By the end of the century, the Internet was well on its way to becoming the primary avenue of information flowing through two-way telecom networks.

Google Googol

Then along came Google. The word is a deliberate misspelling of the word “googol” – the name for a very large number: one followed by 100 zeros. As this name suggests, the company was thinking big from the beginning.

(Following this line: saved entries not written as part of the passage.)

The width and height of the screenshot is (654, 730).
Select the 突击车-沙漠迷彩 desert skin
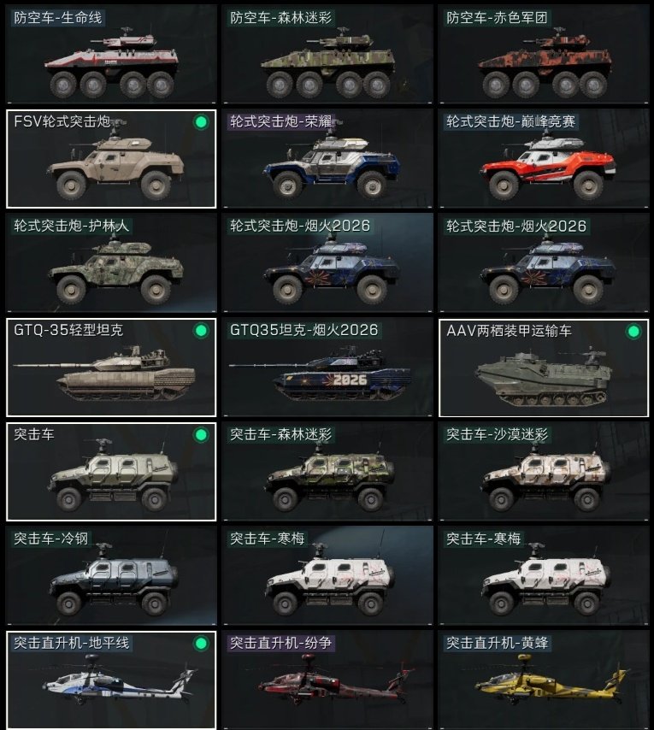(x=543, y=471)
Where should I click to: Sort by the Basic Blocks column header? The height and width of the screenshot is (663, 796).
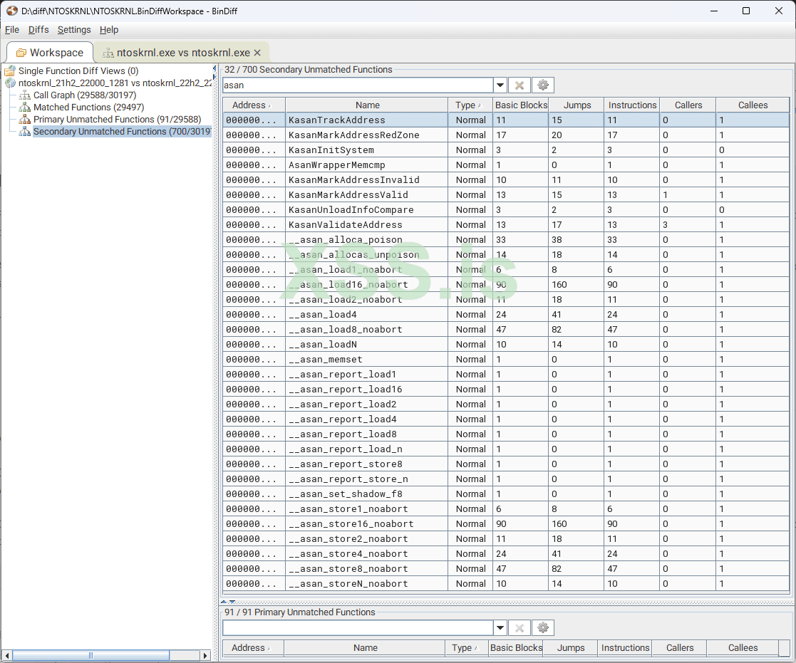point(521,105)
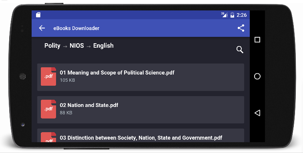Tap the Android recent apps square button
This screenshot has height=153, width=303.
pyautogui.click(x=257, y=40)
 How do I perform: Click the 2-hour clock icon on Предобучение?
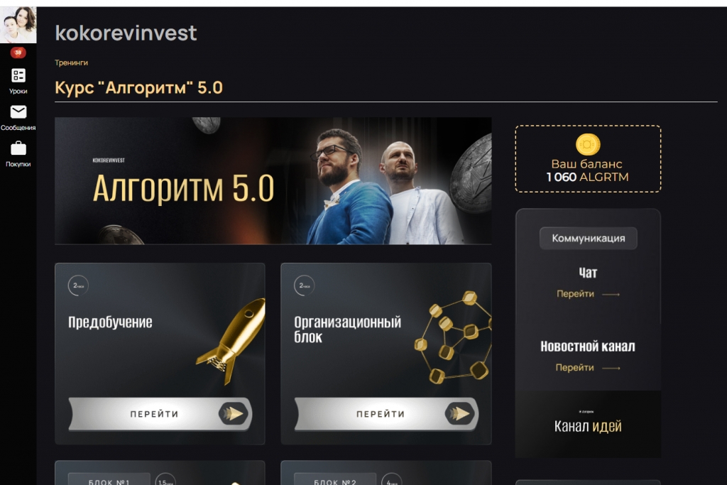tap(78, 285)
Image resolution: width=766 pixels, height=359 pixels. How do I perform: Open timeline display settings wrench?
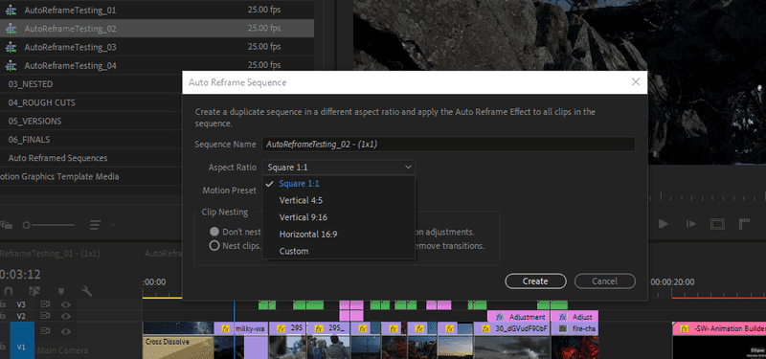click(87, 291)
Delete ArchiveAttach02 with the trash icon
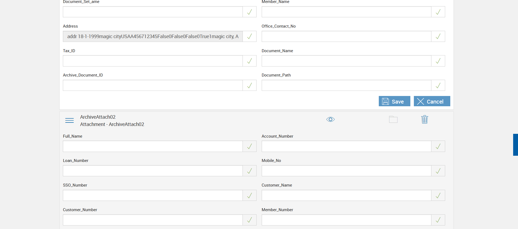 (424, 119)
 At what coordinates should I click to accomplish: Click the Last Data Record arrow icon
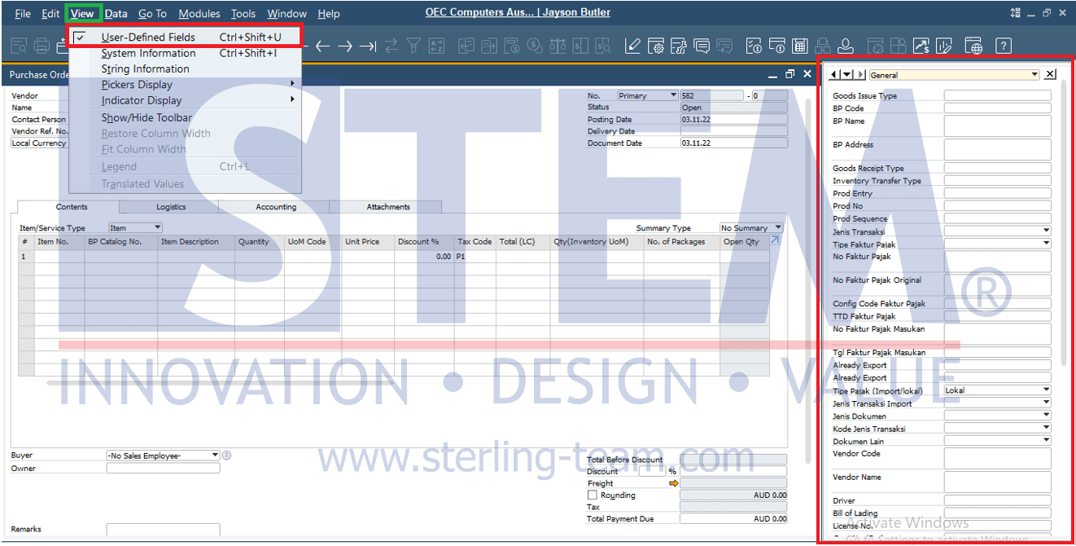click(x=368, y=46)
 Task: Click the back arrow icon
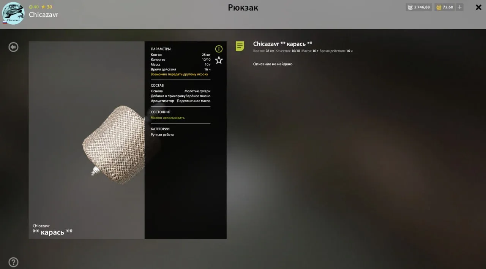(x=14, y=47)
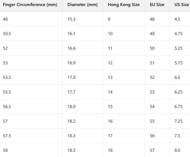Select the 18.0 diameter cell
Screen dimensions: 190x157
point(71,107)
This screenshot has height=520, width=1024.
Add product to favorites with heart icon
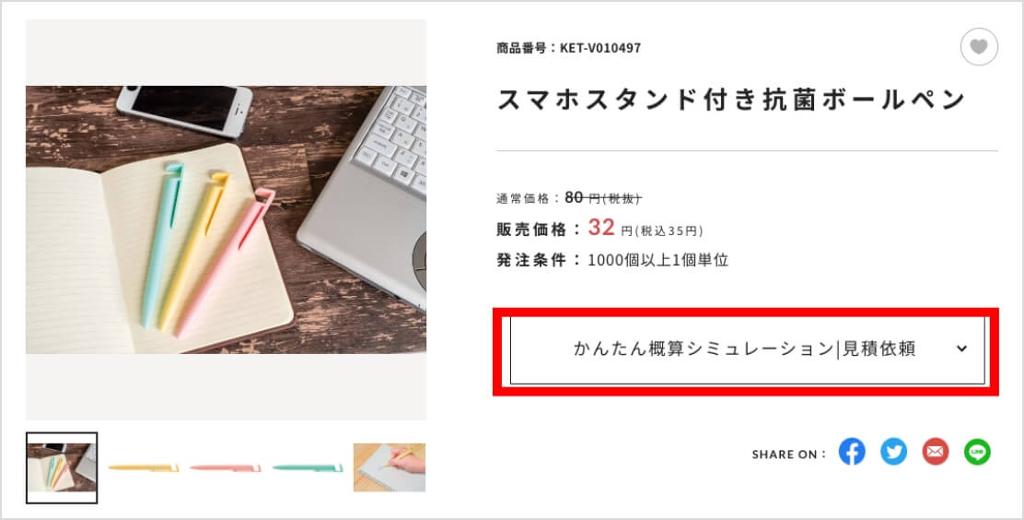coord(979,47)
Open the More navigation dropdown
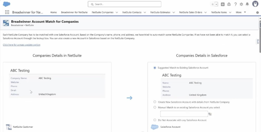 pyautogui.click(x=241, y=12)
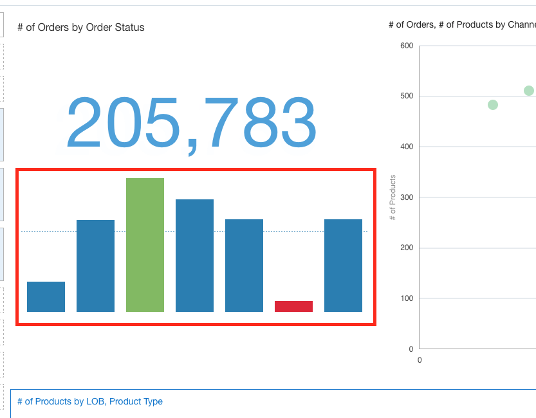Viewport: 536px width, 418px height.
Task: Click the 600 label on the y-axis
Action: tap(407, 46)
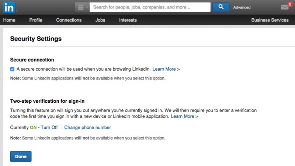Click the Change phone number link
295x166 pixels.
coord(87,127)
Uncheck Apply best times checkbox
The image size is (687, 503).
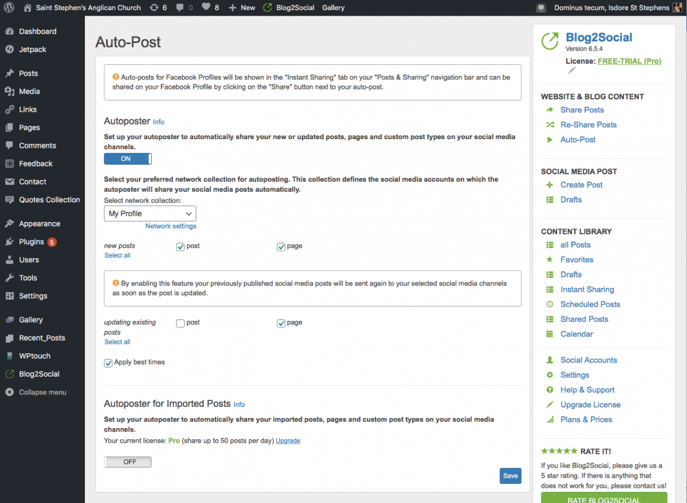click(x=108, y=363)
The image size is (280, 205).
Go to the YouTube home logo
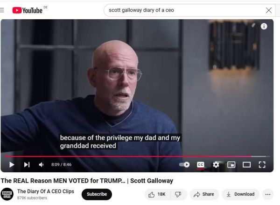coord(28,10)
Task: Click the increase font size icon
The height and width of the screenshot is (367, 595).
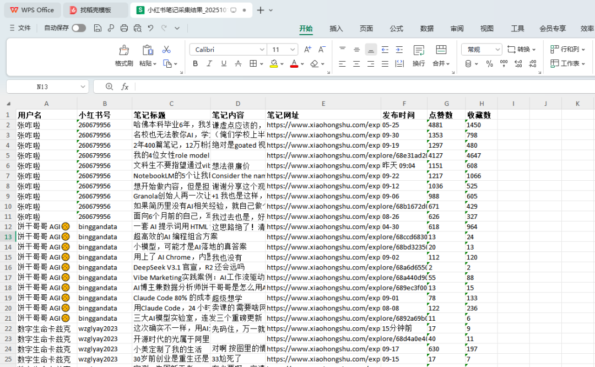Action: point(307,50)
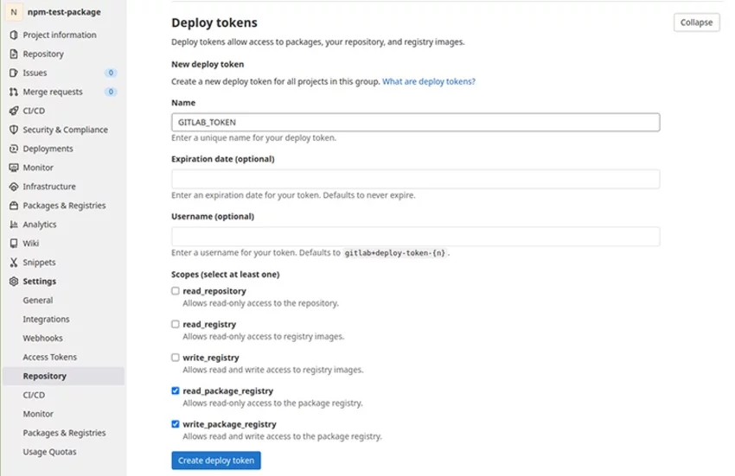Uncheck the write_package_registry scope

176,424
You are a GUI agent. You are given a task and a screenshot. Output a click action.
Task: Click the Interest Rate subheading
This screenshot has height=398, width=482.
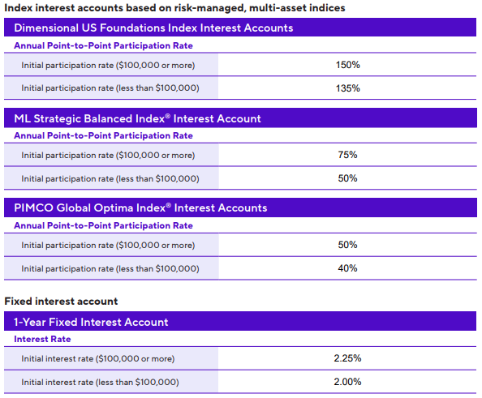coord(42,339)
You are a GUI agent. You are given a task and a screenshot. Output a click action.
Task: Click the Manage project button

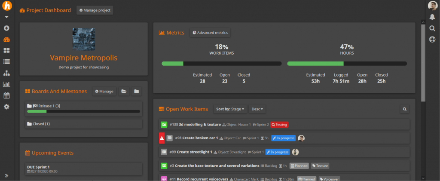pos(95,10)
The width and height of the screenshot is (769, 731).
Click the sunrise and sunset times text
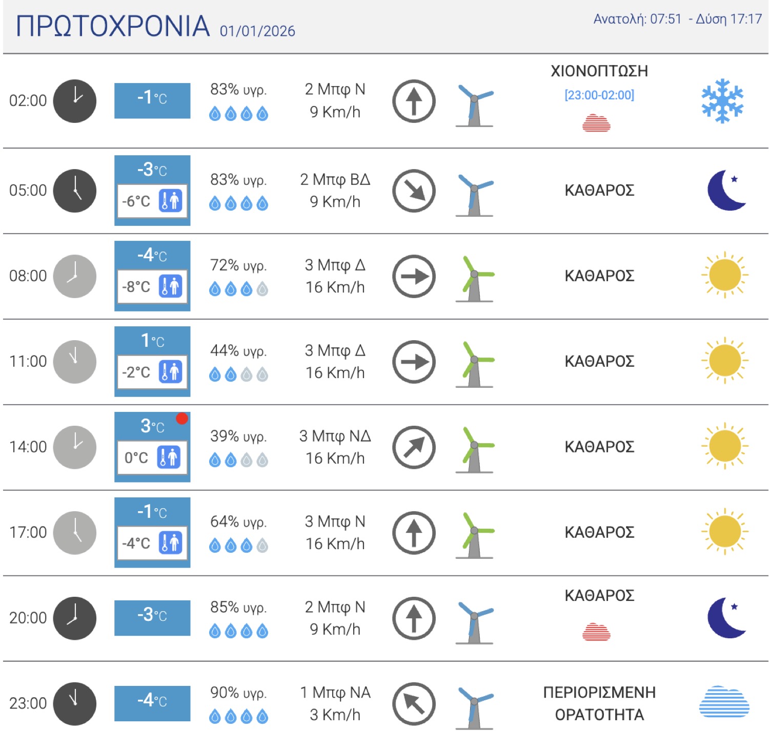pyautogui.click(x=677, y=19)
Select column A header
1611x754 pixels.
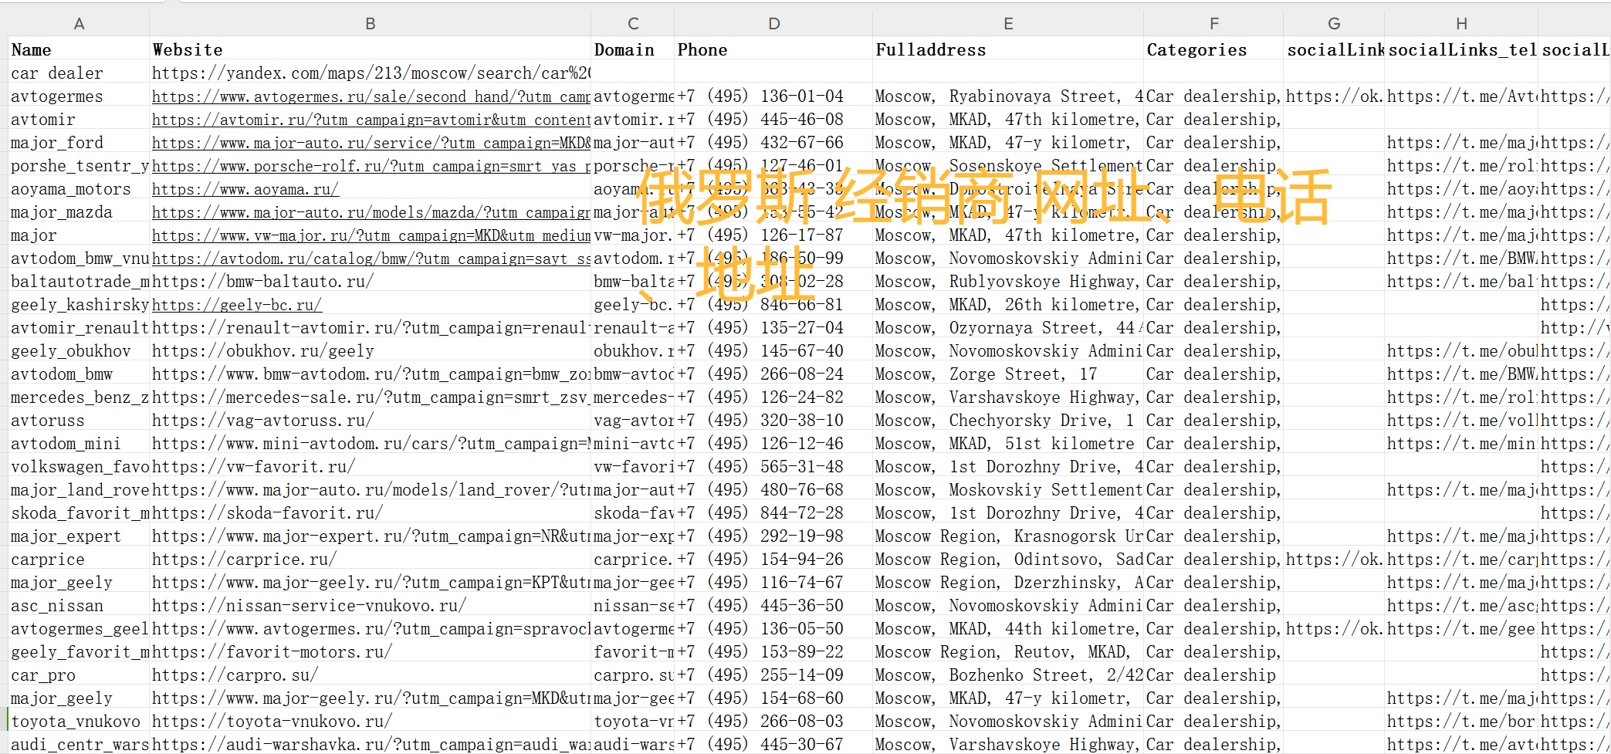pos(79,24)
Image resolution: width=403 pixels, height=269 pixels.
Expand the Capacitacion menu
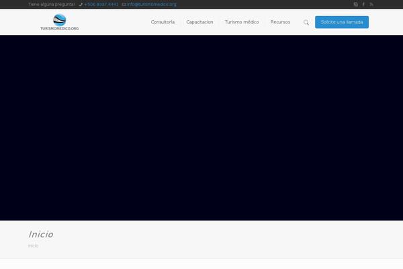pos(199,22)
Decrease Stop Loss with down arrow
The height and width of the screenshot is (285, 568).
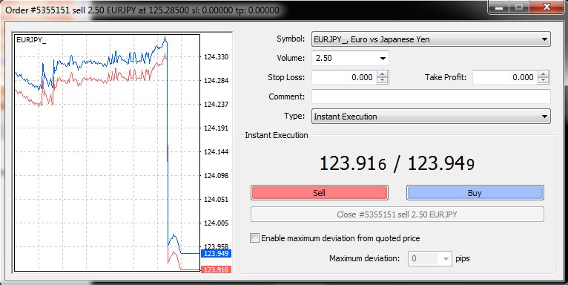382,80
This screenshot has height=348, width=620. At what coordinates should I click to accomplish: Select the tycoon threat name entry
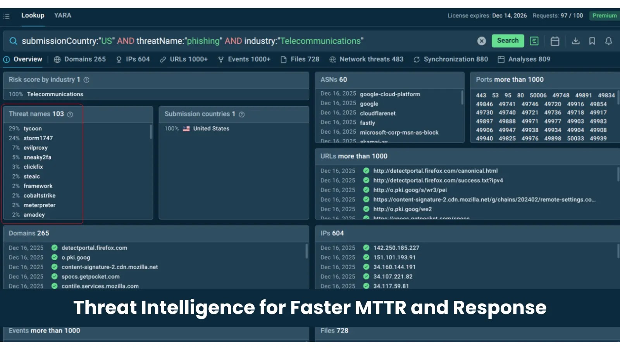(33, 129)

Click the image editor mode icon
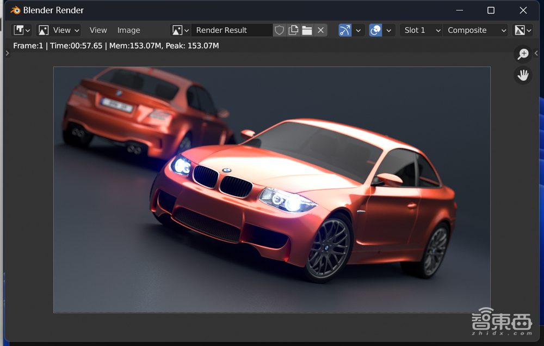point(44,31)
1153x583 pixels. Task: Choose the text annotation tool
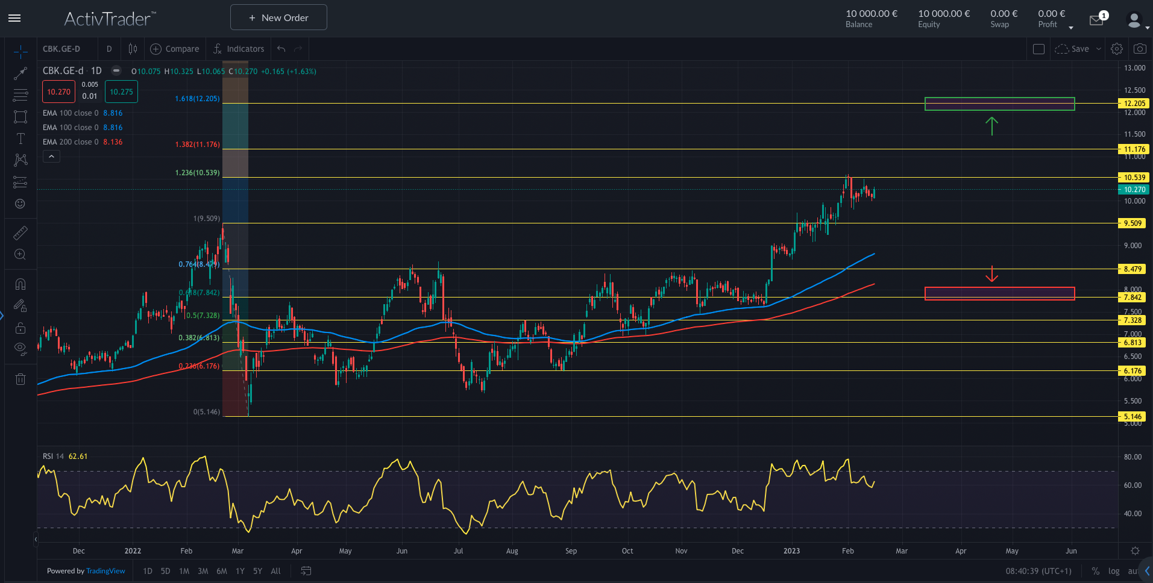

Throughout the late 1990s and early 2000s, Google:

  • Improved on existing search algorithms by tallying hyperlinked references to each Web page (to measure popularity) in addition to parsing the text on the page (PageRank, named for the co-founder, Larry Page)
  • Began selling advertisements associated with search keywords
  • Developed MapReduce, a programming model for processing large data sets (codified into the open source software Apache Hadoop)
  • Launched Gmail, Google Translate, Google Maps, Google News, Google Books, and many more experiments
  • Snapped up YouTube

And Google’s approach worked. As Viktor Mayer-Schönberger and Kenneth Cukier discuss in their 2013 book, Big Data: A Revolution that Will Transform how We Live, Work, and Think:

“The reason Google’s translation system works well is not that it has a smarter algorithm. It works well because its creators, like Banko and Brill at Microsoft, fed in more data – and not just of high quality. Google was able to use a dataset tens of thousands of times larger than IBM’s Candide because it accepted messiness.”

Messy data? Unstructured data? Didn’t matter. In their 2009 paper, The Unreasonable Effectiveness of Data, Google’s AI expert Peter Norvig and colleagues note:

“Simple models and a lot of data trump more elaborate models based on less data.”